### Records to use
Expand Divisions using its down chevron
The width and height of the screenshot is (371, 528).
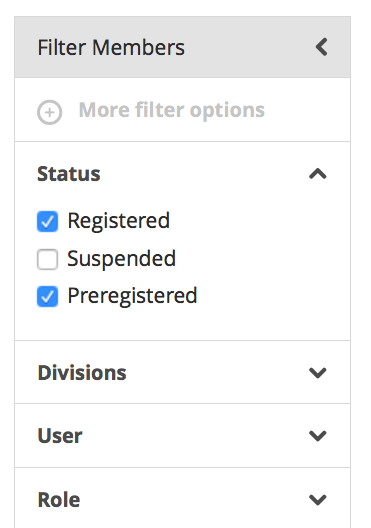(x=318, y=373)
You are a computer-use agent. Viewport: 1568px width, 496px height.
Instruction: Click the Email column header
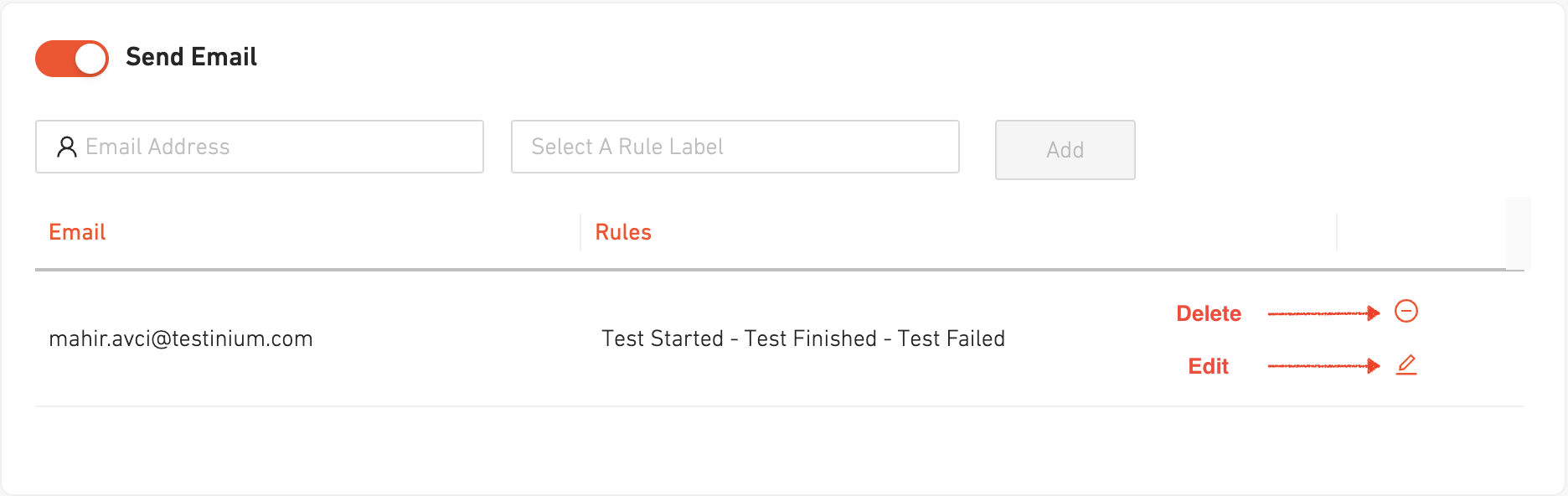[x=77, y=232]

### Task details
Pictures are not part of the copy; retype all the other material exactly.

### Problem solution
Expand Divisions using its down chevron
The width and height of the screenshot is (371, 528).
(x=318, y=373)
You are a computer-use agent. Viewport: 1568px width, 496px height.
Instruction: Click the Email column header
[x=77, y=232]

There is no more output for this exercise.